One of the best things about working at OpenDNS is that the company is committed to the larger goal of making the Internet safer, and being transparent in our efforts. We build products that secure businesses against malware, but we also take time to build tools that can serve the greater needs of the security community. For example, earlier this year the Umbrella Security Labs announced the Umbrella Security Graph, a tool that helps researchers predict unknown threats. Before that, OpenDNS released DNSCrypt, an open-source tool I built for securing DNS communications, that leverages the NaCl crypto library. The company has been vocal on privacy, too (see OpenDNS’s open letter to congress on SOPA and anti-censorship policy). As an engineer and security advocate, I see cryptography as a critical building block to achieving privacy and security. I wanted to give back to the security community in a way that could make real impact. I hope you’ll find Sodium to be a valuable resource in your cryptography toolbox, and in your efforts to secure communications.

Installing Sodium

People quickly adopted Sodium and built packages for different operating systems.

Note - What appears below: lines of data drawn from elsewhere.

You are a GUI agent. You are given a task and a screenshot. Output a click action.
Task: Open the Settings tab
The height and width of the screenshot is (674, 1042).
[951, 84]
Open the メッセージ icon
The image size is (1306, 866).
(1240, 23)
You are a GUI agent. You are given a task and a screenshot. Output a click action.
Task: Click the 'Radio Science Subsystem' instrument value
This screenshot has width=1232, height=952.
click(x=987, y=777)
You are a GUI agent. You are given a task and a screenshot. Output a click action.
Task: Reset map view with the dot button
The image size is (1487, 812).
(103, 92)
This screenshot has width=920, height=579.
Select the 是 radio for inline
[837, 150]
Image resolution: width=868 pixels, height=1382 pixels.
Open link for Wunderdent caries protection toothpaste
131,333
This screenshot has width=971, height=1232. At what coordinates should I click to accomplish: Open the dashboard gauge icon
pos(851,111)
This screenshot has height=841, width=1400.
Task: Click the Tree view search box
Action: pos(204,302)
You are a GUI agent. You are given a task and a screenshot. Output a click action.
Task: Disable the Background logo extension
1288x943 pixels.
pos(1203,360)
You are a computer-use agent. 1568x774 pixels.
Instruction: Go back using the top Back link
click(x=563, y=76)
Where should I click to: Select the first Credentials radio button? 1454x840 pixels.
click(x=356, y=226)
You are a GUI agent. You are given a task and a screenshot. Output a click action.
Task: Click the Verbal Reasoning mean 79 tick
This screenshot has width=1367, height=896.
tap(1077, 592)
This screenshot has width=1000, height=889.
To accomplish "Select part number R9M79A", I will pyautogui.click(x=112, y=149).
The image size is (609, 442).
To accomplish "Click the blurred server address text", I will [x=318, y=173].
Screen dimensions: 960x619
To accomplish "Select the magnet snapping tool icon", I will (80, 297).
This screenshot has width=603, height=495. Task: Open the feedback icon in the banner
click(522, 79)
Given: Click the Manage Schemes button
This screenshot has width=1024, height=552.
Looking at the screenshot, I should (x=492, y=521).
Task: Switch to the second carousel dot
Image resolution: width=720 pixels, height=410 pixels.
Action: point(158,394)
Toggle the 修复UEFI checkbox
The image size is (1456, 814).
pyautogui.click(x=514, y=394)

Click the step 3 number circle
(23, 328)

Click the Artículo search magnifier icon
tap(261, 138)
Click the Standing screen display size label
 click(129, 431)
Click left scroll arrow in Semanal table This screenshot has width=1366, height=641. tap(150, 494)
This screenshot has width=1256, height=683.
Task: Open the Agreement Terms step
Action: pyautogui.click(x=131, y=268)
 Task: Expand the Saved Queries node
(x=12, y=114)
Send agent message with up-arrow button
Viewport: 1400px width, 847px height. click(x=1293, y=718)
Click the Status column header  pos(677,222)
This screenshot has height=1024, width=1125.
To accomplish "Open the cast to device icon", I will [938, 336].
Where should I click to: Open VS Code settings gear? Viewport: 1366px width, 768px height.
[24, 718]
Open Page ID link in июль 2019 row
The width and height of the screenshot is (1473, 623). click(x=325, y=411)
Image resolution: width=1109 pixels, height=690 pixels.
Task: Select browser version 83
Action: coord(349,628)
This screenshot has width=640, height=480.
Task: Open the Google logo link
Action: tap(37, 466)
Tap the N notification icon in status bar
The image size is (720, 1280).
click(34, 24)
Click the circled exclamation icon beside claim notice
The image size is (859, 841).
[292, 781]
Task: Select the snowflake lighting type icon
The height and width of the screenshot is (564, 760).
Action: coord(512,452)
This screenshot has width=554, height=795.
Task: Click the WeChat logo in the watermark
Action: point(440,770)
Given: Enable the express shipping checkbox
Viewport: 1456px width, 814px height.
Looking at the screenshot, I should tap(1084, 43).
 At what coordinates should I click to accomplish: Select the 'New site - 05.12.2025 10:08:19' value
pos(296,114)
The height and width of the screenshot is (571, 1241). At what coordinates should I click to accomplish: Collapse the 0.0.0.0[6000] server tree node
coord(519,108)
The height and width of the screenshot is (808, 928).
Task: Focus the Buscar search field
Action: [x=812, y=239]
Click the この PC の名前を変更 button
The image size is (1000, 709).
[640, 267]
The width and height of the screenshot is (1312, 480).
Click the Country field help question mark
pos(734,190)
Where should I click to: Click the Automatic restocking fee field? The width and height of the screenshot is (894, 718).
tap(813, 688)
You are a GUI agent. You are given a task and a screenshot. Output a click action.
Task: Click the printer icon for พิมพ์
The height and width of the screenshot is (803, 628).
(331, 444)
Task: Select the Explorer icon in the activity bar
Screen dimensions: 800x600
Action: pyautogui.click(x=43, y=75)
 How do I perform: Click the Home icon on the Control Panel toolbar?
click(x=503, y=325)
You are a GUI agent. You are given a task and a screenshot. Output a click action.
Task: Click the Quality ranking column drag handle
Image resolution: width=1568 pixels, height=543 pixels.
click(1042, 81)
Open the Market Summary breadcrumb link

The source code can also be downloaded here: Sodium source code or, for the bleeding-edge version, clone the Sodium Git repository

 

Using Sodium

While the Sodium library provides an API for the C language, bindings for other languages, currently Ruby and Python, are also available:

Python example

Installing the PyNaCl package

$ git clone git@github.com:dstufft/pynacl.git
$ cd pynacl
$ python setup.py install

Public-key signature

import nacl
key_seed = nacl.random(32)
private_key = nacl.signing.SigningKey(key_seed)

# this preprends a 512-bit signature to the message
signed_message = private_key.sign('message')

public_key = private_key.verify_key
# signing_key has to remain secret
# public_key should be sent to the recipient

Verifying the signature of a signed message

try:
message = public_key.verify(signed_message)
print(message)
except BadSignatureError:
sys.stderr.write("Incorrect signature\n")

Ruby example

Installing the RbNaCl gem

$ git clone git://github.com/cryptosphere/rbnacl.git
$ cd rbnacl
$ gem build rbnacl.gemspec
$ gem install rbnacl-*.gem

Public-key authenticated encryption

# Alice's key pair
alice_private_key = Crypto::PrivateKey.generate
alice_public_key = alice_private_key.public_key

# Bob's key pair
bob_private_key = Crypto::PrivateKey.generate
bob_public_key = bob_private_key.public_key

# Alice's "box" to encrypt/decrypt messages for/from Bob
alice_box = Crypto::Box.new(bob_public_key, alice_private_key)

# Bob's "box" to encrypt/decrypt messages for/from Alice
bob_box = Crypto::Box.new(alice_public_key, bob_private_key)

# Alice encrypts and signs a message for Bob.
# This operation needs a nonce for each message: a unique 192-bit value that
# should never ever be reused with the same key.
nonce = Crypto::Random.random_bytes(24)
ciphertext = alice_box.box(nonce, 'message')

# Bob verifies and decrypts Alice's message
begin
message = bob_box.open(nonce, ciphertext)
puts(message)
rescue Crypto::CryptoError
STDERR.puts("Ciphertext failed verification")
end

Privacy and security are important concerns, and cryptography is a critical building block to achieve these.